Outras fotografias tiradas numa primeira viagem à Europa (onde o pai desejava que trabalhasse na indústria do fabrico de carne, uma experiência que poderá tê-lo tornado vegetariano) mostram um homem jovem e alto por ruas europeias, feliz por viver a uma distância que lhe permitia descobrir novas culturas e, também, dedicar-se solitariamente às questões que lhe atravessavam o espírito.
UMA VIDA MARCADA PELO HOLOCAUSTO
Em 1940, já nos EUA, Salinger conclui um curso de escrita na Universidade de Columbia, em Nova Iorque, e publica o primeiro trabalho de ficção, The Young Folks, para a revista Story. Os seus contos, alguns posteriormente desenvolvidos em livros, seriam reproduzidos em várias publicações de renome, tendo acabado por criar uma relação quase exclusiva com a New Yorker (cuja edição original, a 31 de janeiro de 1948, de A Perfect Day for Bananafish – a primeira com um membro da família Glass e trabalho tido como incitador da sua carreira – é aqui apresentada). Noutras cartas, notamos um homem desiludido com as ilusões do espírito bélico que vingam, por um mundo autoritário, no momento em que rebenta a Segunda Guerra Mundial. Este sentimento está presente na primeira história que publicou na revista (Slight Rebellion off Madison) e que apresentava Holden Caulfield pela primeira vez. As páginas The Catcher in the Rye, aliás, acabariam por ser escritas durante a sua participação na Segunda Guerra Mundial, tendo acompanhado o autor no desembarque da Normandia, em várias batalhas, e, por fim, na libertação de Paris. Os adereços militares são, por isso, uma presença central da exposição, vincando um período perturbante da sua vida que acabaria por influir na maturação da sua escrita e na perspetiva existencialista de Holden, um rapaz que, embora
idealista e aventureiro na paisagem urbana nova-iorquina, se via perseguido por um ceticismo e uma alienação no momento de construir uma relação com o mundo. Vemos, numa carta escrita à filha, as palavras de um autor e soldado que, tendo participado na libertação de campos de concentração nazis, confessava, num raro momento de abertura, as origens da depressão que sofreu depois da guerra: “You never really get the smell of burning flesh out of your nose entirely, no matter how long you live.”

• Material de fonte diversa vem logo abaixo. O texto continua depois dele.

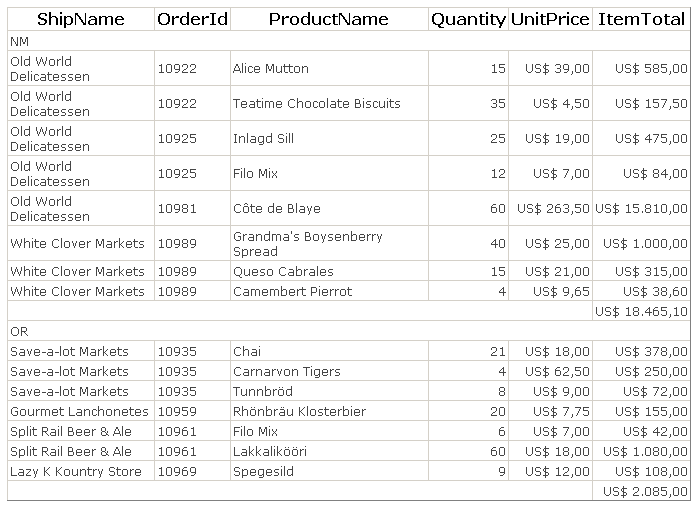Screen dimensions: 696x505
Task: Select the Lakkalikööri product cell
Action: pos(329,451)
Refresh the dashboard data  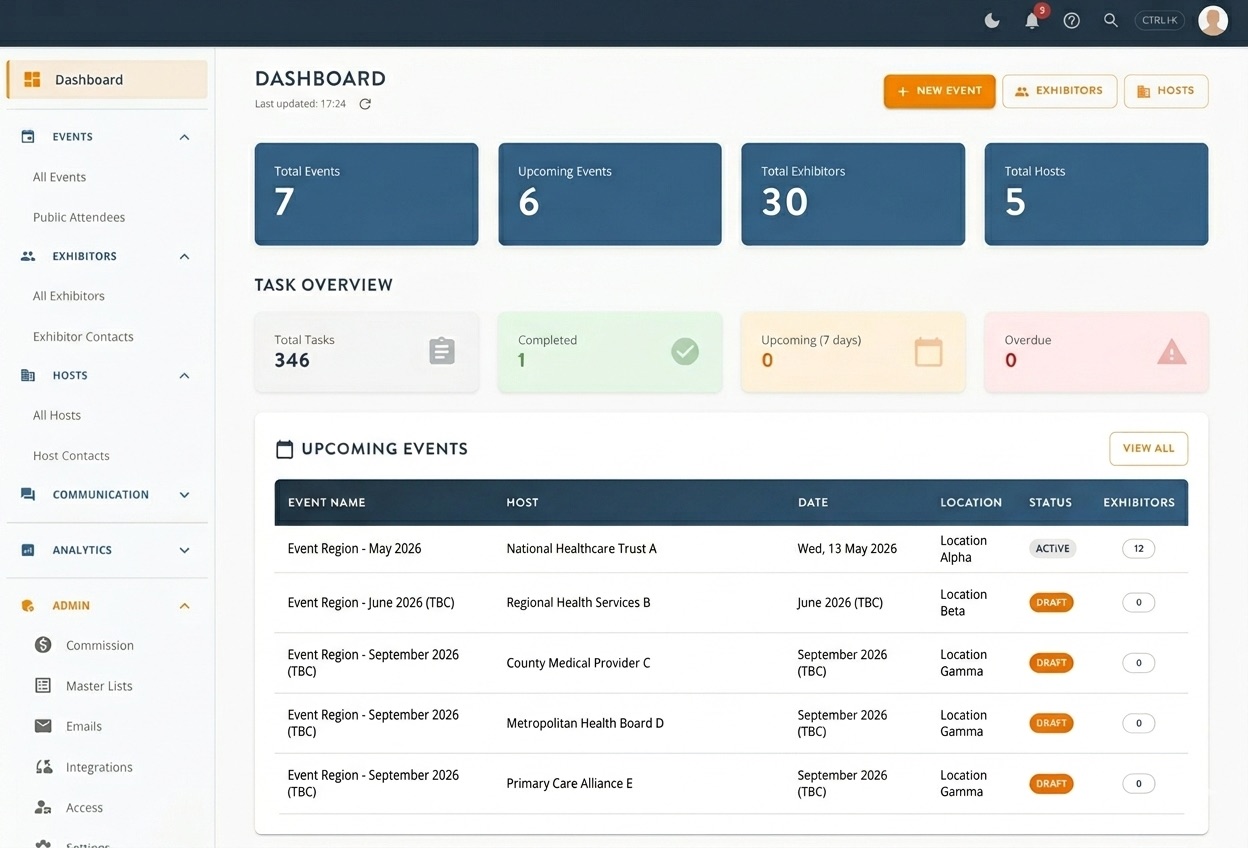(364, 103)
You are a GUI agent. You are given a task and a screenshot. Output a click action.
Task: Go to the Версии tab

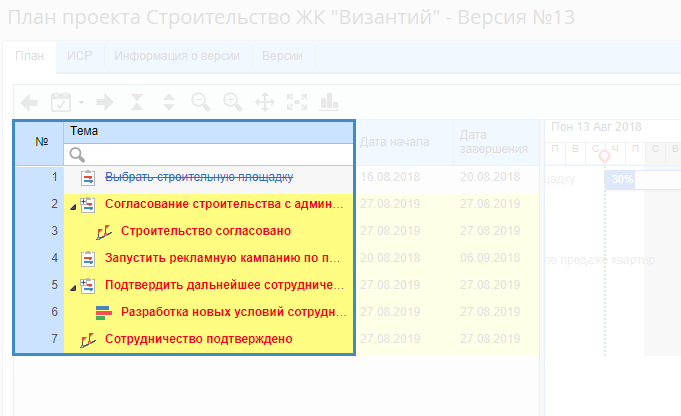click(282, 56)
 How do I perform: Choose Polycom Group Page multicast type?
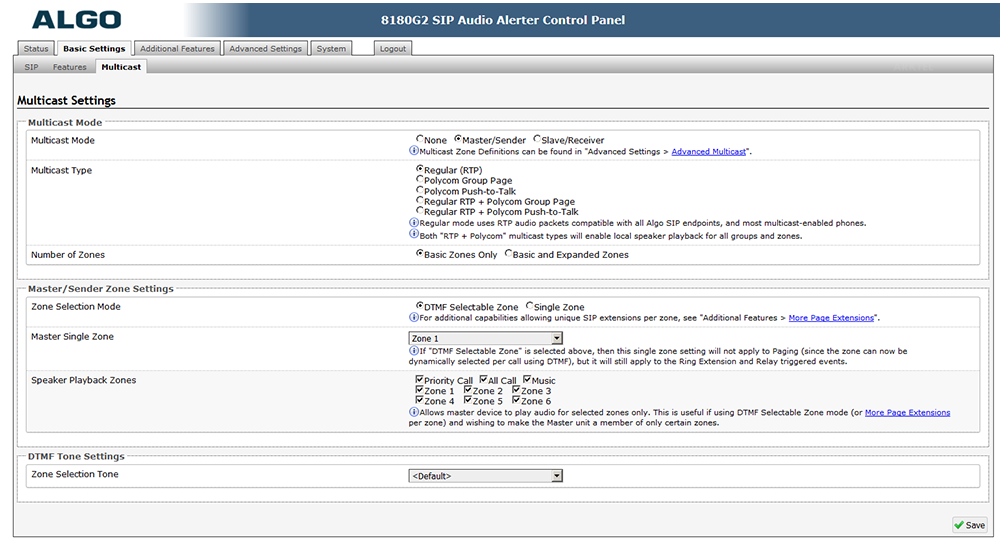click(x=420, y=181)
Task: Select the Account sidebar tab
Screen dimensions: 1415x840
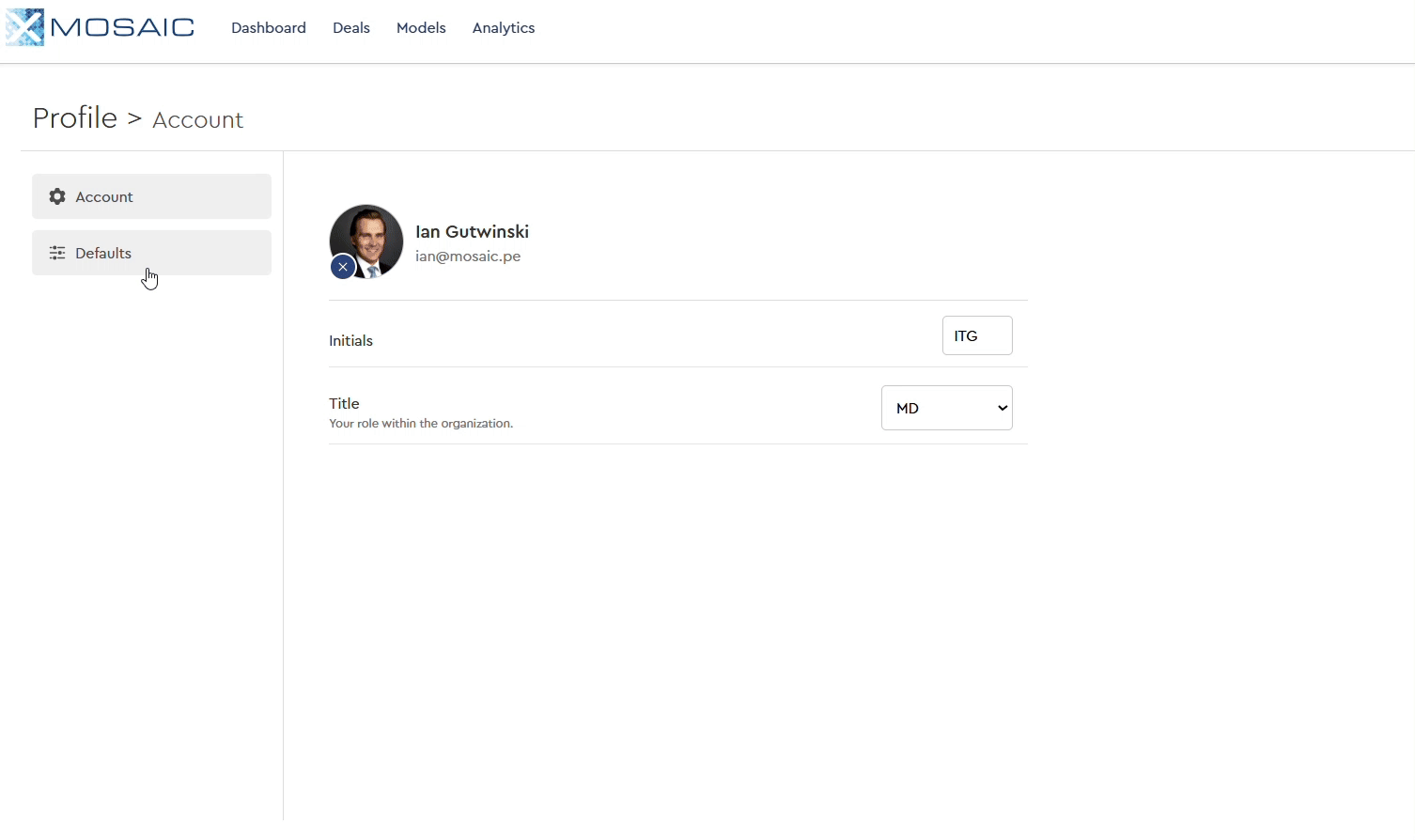Action: pyautogui.click(x=151, y=196)
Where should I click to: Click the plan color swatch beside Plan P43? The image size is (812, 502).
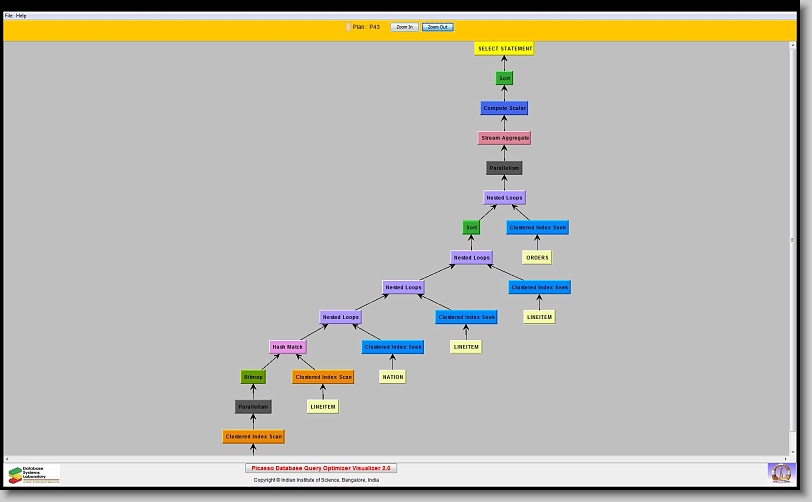pyautogui.click(x=348, y=27)
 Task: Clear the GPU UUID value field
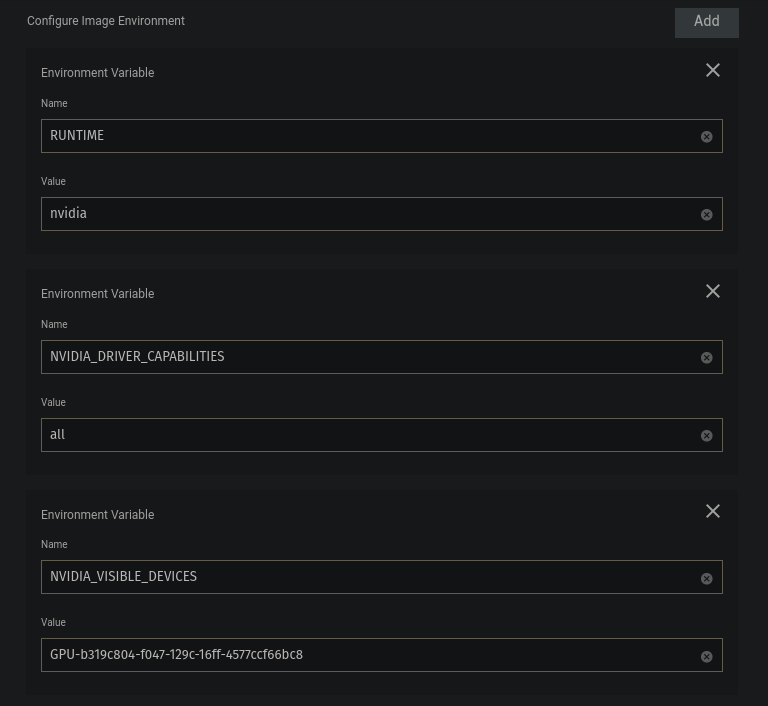tap(706, 656)
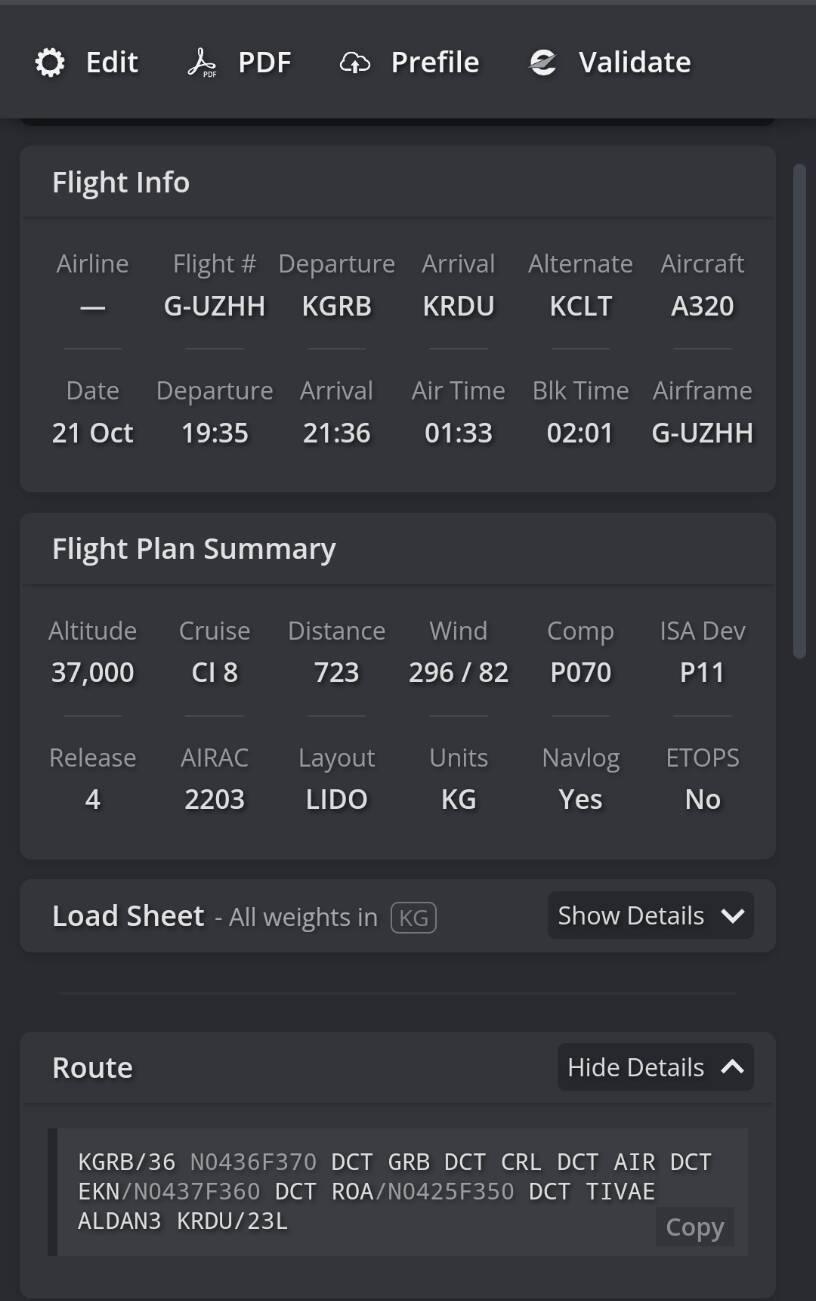Click the KCLT alternate airport code
The image size is (816, 1301).
point(580,306)
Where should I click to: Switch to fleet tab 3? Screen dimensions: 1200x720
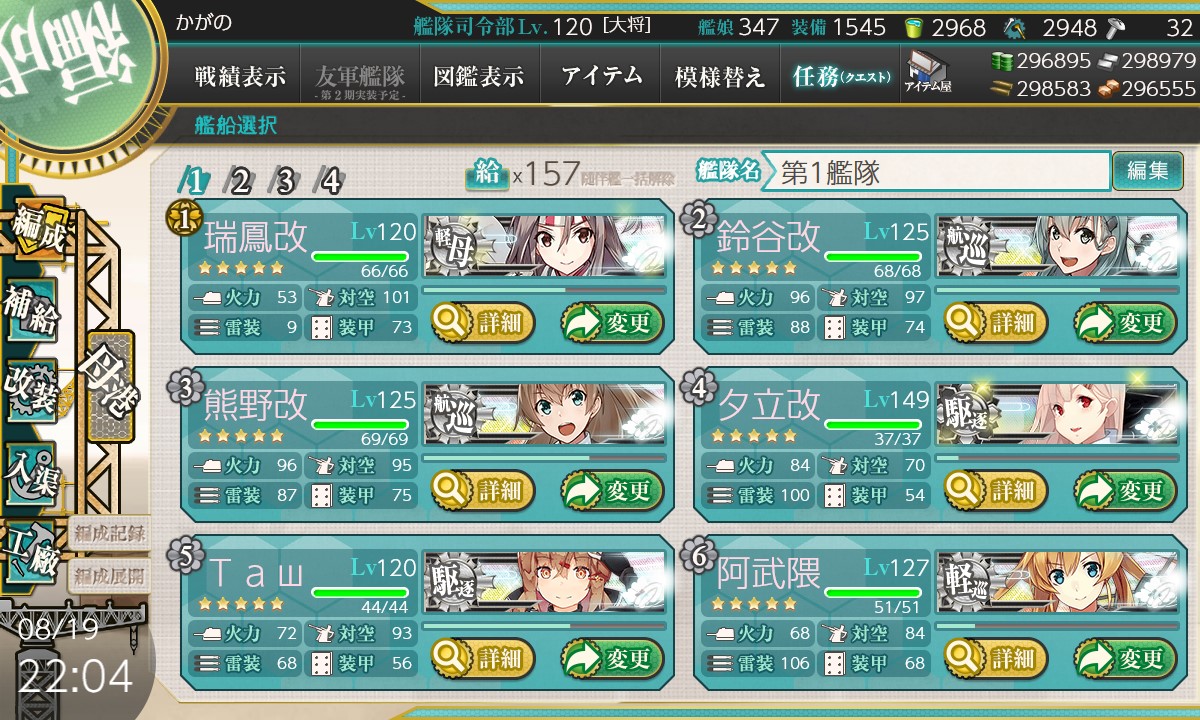pos(285,181)
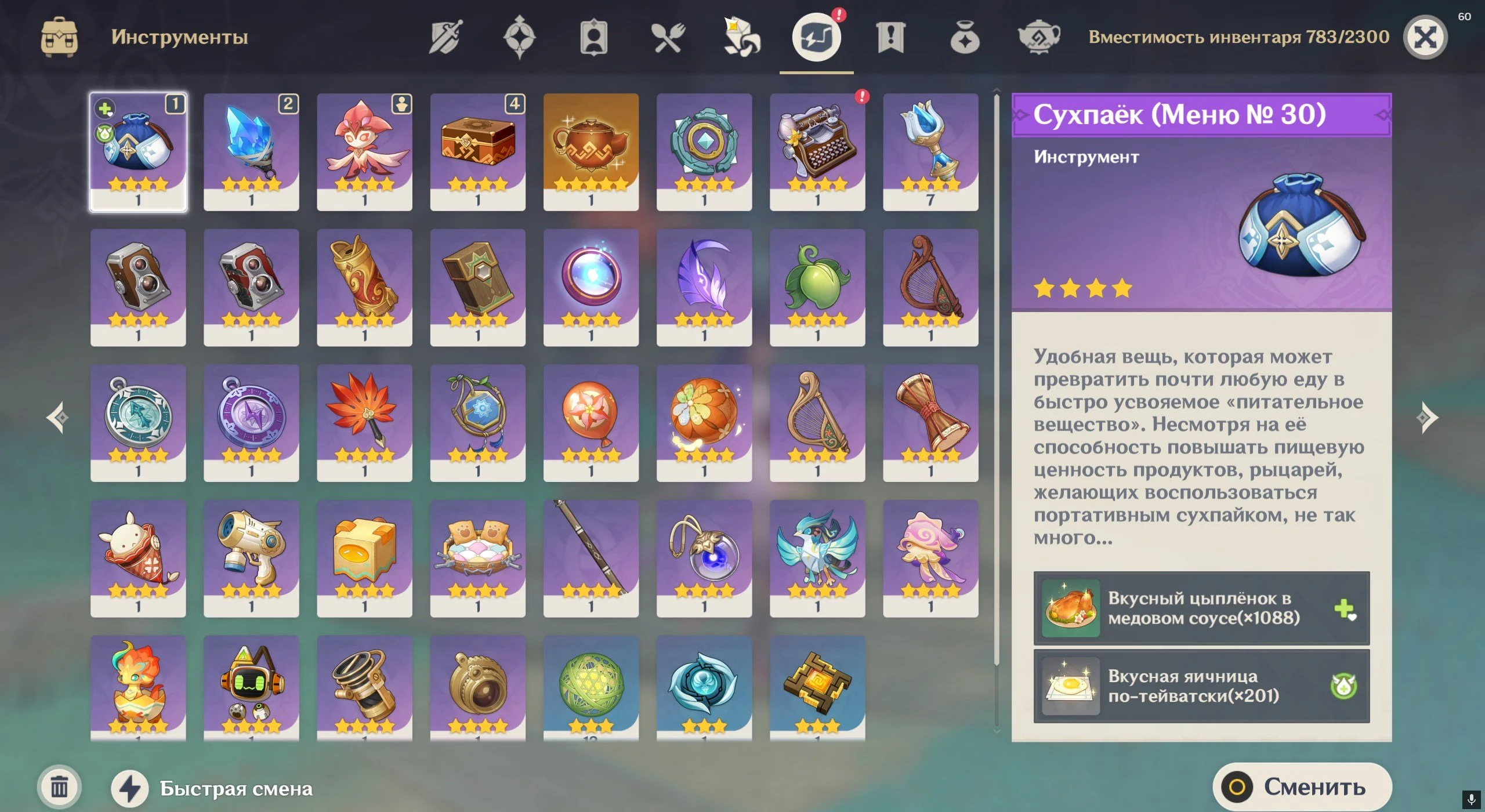Open the Quest items tab
Screen dimensions: 1485x812
(890, 38)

EM PAZ COM O MUNDO INTERIOR
Sem o afirmar diretamente, o percurso da exposição sugere que aquilo que Salinger testemunhou do Holocausto provocou, também, uma distância inquebrável na sua relação com o mundo: um gesto necessário, porventura, para restabelecer a sua paz interior. Os momentos finais da exposição mostram, por isso, um autor que recusa toda a manipulação ou comentário ao seu trabalho em notas escritas à máquina (respondendo com ternura, ainda assim, a uma pequena escola rural que lhe endereçou um convite). Os seus anos de reclusão em New Hampshire são dedicados às coisas estritamente essenciais da sua vida: os netos, a escrita (tanto ficção como pequenos cadernos de notas e citações espirituais), e, por fim, uma rotina de meditação, acupunctura e homeopatia exposta nos livros da sua pequena estante que, entre obras religiosas, de Tchékhov, Emily Dickinson,
Agatha Christie, ou O Livro Tibetano dos Mortos, mostrava, tal como Holden, Franny, Zooey, Seymour, ou Buddy Glass, alguém que encarava o dia a dia como uma viagem espiritual, em busca de uma paz consigo próprio, perante a violência imprevisível de um mundo que esmagava, sem aviso, os últimos traços da nossa inocência.